▶ _EXERCISE INSTRUCTIONS_: For the word "computer", find each line in the entries where it occurs and copy that line.
SOURCE DATA: Begin
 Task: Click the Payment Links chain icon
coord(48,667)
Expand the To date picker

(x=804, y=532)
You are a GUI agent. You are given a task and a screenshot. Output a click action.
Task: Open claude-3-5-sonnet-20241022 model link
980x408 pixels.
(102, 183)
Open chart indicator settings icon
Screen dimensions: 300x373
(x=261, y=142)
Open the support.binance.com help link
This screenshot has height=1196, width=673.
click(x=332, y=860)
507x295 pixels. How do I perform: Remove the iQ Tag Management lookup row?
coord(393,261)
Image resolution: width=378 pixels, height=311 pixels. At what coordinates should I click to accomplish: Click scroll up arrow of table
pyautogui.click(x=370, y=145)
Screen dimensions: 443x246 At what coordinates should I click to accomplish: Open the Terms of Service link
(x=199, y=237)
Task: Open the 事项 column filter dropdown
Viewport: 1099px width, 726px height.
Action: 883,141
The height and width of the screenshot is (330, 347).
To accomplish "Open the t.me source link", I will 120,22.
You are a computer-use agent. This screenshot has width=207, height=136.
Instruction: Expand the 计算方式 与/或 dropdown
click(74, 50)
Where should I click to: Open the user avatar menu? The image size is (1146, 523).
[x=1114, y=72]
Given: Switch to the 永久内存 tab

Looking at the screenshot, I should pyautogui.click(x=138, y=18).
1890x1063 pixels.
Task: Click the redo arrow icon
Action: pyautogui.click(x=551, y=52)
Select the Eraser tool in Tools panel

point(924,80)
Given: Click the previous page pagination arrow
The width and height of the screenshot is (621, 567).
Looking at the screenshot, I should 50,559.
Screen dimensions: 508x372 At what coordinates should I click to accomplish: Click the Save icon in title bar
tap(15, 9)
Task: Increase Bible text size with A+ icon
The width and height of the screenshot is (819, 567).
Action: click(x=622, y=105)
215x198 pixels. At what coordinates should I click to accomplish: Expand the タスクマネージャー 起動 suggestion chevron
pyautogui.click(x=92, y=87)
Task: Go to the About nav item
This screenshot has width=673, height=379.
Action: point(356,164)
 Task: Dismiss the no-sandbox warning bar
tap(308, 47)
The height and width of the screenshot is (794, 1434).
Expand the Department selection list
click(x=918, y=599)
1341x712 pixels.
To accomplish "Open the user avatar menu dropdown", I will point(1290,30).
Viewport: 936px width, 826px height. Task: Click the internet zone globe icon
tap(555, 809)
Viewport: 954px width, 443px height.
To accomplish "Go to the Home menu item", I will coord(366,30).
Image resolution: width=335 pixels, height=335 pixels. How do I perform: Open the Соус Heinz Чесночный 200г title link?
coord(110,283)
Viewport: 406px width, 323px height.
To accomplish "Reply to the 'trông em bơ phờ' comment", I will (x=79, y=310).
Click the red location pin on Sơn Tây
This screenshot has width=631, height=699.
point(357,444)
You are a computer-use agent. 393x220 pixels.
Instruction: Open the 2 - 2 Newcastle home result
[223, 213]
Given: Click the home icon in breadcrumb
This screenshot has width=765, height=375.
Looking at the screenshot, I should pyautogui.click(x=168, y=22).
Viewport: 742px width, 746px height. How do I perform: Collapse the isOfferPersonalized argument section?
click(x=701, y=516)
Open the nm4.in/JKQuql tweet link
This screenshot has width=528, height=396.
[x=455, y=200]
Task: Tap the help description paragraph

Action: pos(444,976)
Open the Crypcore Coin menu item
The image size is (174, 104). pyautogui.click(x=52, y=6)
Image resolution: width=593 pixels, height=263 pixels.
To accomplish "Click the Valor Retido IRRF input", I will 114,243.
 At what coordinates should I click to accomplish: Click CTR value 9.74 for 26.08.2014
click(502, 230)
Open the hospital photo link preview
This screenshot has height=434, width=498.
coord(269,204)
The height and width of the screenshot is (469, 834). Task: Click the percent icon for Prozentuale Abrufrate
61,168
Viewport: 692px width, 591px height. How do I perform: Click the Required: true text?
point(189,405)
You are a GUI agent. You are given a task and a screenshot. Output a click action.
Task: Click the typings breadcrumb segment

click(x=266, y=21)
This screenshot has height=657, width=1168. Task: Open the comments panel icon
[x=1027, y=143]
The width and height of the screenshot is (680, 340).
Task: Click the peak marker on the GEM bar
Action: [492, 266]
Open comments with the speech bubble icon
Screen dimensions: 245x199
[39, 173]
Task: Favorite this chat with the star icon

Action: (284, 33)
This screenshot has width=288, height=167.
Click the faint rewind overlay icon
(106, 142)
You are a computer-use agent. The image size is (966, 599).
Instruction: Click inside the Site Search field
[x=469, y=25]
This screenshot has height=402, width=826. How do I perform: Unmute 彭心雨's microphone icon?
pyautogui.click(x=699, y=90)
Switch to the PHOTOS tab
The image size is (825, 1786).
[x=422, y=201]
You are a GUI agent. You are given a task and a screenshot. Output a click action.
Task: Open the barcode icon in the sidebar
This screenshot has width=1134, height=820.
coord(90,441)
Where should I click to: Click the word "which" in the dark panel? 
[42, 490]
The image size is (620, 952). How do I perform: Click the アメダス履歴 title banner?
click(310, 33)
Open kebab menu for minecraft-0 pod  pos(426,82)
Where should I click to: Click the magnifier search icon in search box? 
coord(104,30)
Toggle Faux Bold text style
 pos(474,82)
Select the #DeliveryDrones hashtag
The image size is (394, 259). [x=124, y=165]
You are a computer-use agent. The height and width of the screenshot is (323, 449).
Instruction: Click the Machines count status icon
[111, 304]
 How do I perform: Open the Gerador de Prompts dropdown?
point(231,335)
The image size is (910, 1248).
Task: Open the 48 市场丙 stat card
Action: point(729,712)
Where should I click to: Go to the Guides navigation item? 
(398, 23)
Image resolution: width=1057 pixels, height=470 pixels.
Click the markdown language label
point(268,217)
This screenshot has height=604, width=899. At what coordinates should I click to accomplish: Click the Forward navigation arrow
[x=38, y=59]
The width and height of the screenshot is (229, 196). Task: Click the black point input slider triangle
SOURCE DATA: End
▶ _PROBLEM SOLUTION_:
You are a computer-use agent. This screenshot has width=207, height=136.
You are a computer-use agent. 393x220 pixels.
You are a computer-use agent. The image size is (966, 599).
You are a computer-use agent. The height and width of the screenshot is (323, 449).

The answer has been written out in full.